Most writers ... agree that the therapeutic claims made for psychotherapy range from the abysmally low to the astonishingly high and, furthermore, they would tend to agree that on the average psychotherapy appears to produce approximately the same amount of improvement as can be observed in patients who have not received this type of treatment.[5]
[5] Rachman,The Effects of Psychotherapy, p. 84.
... [U]sing placebo treatment as a proper control (which it undoubtedly is), we find that the alleged effectiveness of psychodynamic therapy [i.e., psychoanalysis] vanishes almost completely.[6]
[6] Eysenck, "The Battle over Therapeutic Effectiveness," p. 56.
There is still no acceptable evidence to support the view that psychoanalytic treatment is effective.[7]
[7] Rachman,The Effects of Psychotherapy, p. 63.
... [T]here is no relationship between duration of therapy and effectiveness of therapy.[8]
[8] Eysenck, "The Battle over Therapeutic Effectiveness," p. 57.
Psychotherapy of any kind applies techniques that are based on certain theories, and these theories demand not only that there should be correlation between success and length of treatment, but also that the training and experience of the therapist should be extremely important.
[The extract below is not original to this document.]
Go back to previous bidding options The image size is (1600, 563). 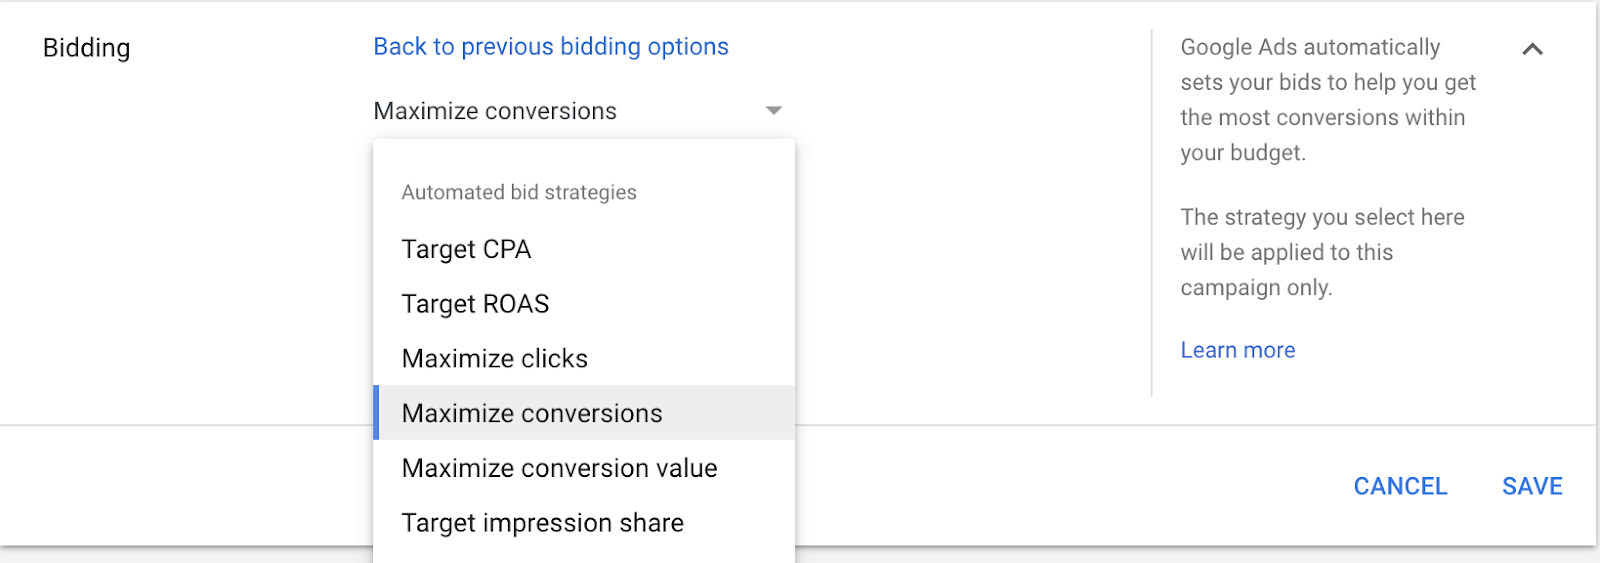(550, 47)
To find that neither of these corollaries is in fact borne out must be an absolute death blow to any claims to have demonstrated the effectiveness of psychotherapy.[9]
[9]Ibid.
The pessimism produced by these conclusions was summed up by Hans J. Eysenck, professor at the Institute of Psychiatry in London:
I have always felt that it is completely unethical to subject neurotic patients to a treatment the efficacy of which has not been proven, and indeed, the efficacy of which is very much in doubt—so much so that there is no good evidence for it, in spite of hundreds of studies devoted to the question. Patients are asked to spend money and time they can ill afford, and subject themselves to a gruelling experience, to no good purpose at all; this surely cannot be right. At least there should be a statutory warning to the effect that the treatment they are proposing to enter has never been shown to be effective, is very lengthy and costly, and may indeed do harm to the patient.[10]
[10] Eysenck, "The Battle over Therapeutic Effectiveness," inDoes Psychotherapy Really Help People?, p. 59.
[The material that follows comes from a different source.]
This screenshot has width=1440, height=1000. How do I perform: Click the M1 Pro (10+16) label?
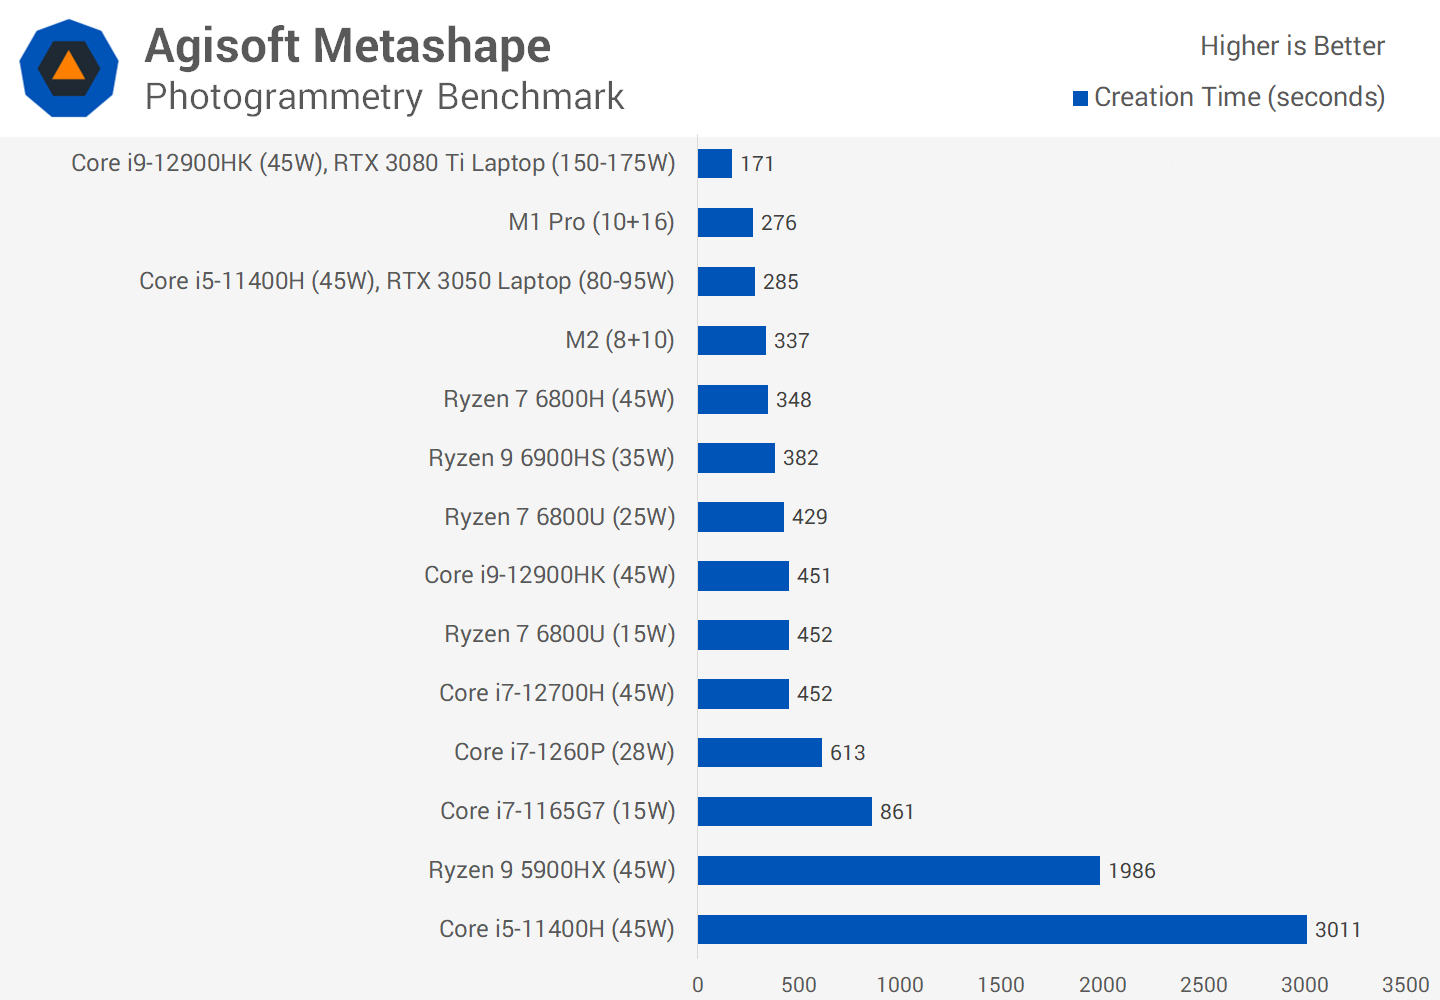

WHY PESSIMISM IS UNFOUNDED
I hold all contemporary psychiatric approaches—all "mental-health" methods—as basically flawed because they all search for solutions along medical-technical lines. But solutions for what? For life! But life is not a problem to be solved. Life is something to be lived, as intelligently, as competently, as well as we can, day in and day out. Life is something we must endure. There is no solution for it.[11]
[11] Thomas Szasz, interviewed in Jonathan Miller,States of Mind(New York: Pantheon Books, 1983), p. 290.
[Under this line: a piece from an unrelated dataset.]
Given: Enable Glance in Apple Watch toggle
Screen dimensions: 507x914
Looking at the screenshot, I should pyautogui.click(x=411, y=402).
We must grab the bull by the horns. Thousands upon thousands of people continue to enter psychotherapy. How long would any service last if it failed to serve the needs of its market? It is tempting to suppose that something constructive, at least sometimes, happens as a result of psychotherapy to justify the time, expense, and faith of clients. Or is their faith really misplaced?